D'Annunzio's first novel Il Piacere (1889, translated into English as The Child of Pleasure) was followed in 1891 by Giovanni Episcopo, and in 1892 by L'innocente (The Intruder). These three novels made a profound impression. L'innocente, admirably translated into French by Georges Herelle, brought its author the notice and applause of foreign critics. His next work, Il trionfo della morte (The Triumph of Death) (1894), was followed soon by Le vergini delle rocce (The Maidens of the Rocks) (1896) and Il fuoco (The Flame of Life) (1900); the latter is in its descriptions of Venice perhaps the most ardent glorification of a city existing in any language.

D'Annunzio's poetic work of this period, in most respects his finest, is represented by Il Poema Paradisiaco (1893), the Odi navali (1893), a superb attempt at civic poetry, and Laudi (1900).

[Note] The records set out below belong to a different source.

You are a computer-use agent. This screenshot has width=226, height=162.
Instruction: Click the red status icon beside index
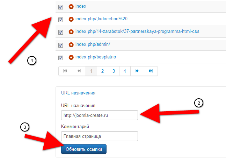pos(71,7)
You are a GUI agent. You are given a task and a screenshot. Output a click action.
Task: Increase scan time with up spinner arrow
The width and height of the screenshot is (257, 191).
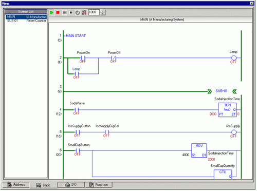102,11
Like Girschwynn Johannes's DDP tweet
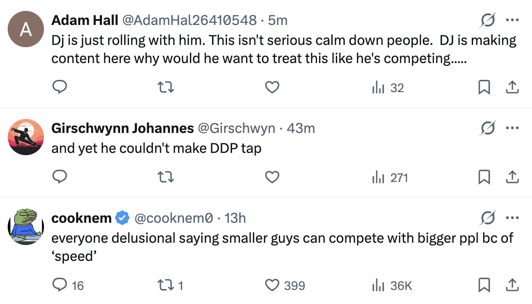Screen dimensions: 532x304 [x=272, y=177]
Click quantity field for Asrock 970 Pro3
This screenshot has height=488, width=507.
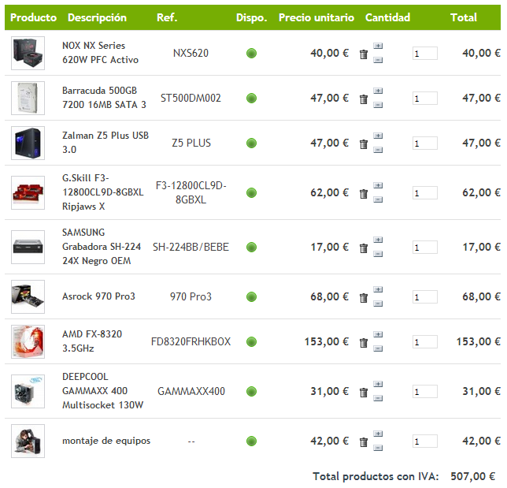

A later phase of D'Annunzio's work is his dramatic production, represented by Il sogno di un mattino di primavera (1897), a lyrical fantasia in one act, and his Città Morta (The Dead City) (1898), written for Sarah Bernhardt. In 1898 he wrote his Sogno di un pomeriggio d'autunno and La Gioconda; in the succeeding year La gloria, an attempt at contemporary political tragedy which met with no success, probably because of the audacity of the personal and political allusions in some of its scenes; and then Francesca da Rimini (1901), based on an episode from Dante Alighieri's Inferno; a perfect reconstruction of medieval atmosphere and emotion, magnificent in style, and declared by an authoritative Italian critic – Edoardo Boutet – to be the first real, if imperfect, tragedy ever given to the Italian theatre. It was adapted by Tito Ricordi to become the libretto for the opera Francesca da Rimini by Riccardo Zandonai, which premiered in 1914.

In 1883, D'Annunzio married Maria Hardouin di Gallese, and had three sons, Mario (1884-1964), Gabriele Maria "Gabriellino" (1886-1945) and Ugo Veniero (1887-1945), but the marriage ended in 1891. In 1894, he began a love affair with the actress Eleonora Duse which became a cause célèbre. He provided leading roles for her in his plays of the time such as La città morta (1898) and Francesca da Rimini (1901), but the tempestuous relationship finally ended in 1910. After meeting the Marchesa Luisa Casati in 1903, he began a lifelong turbulent on again-off again affair with Luisa, that lasted until a few years before his death.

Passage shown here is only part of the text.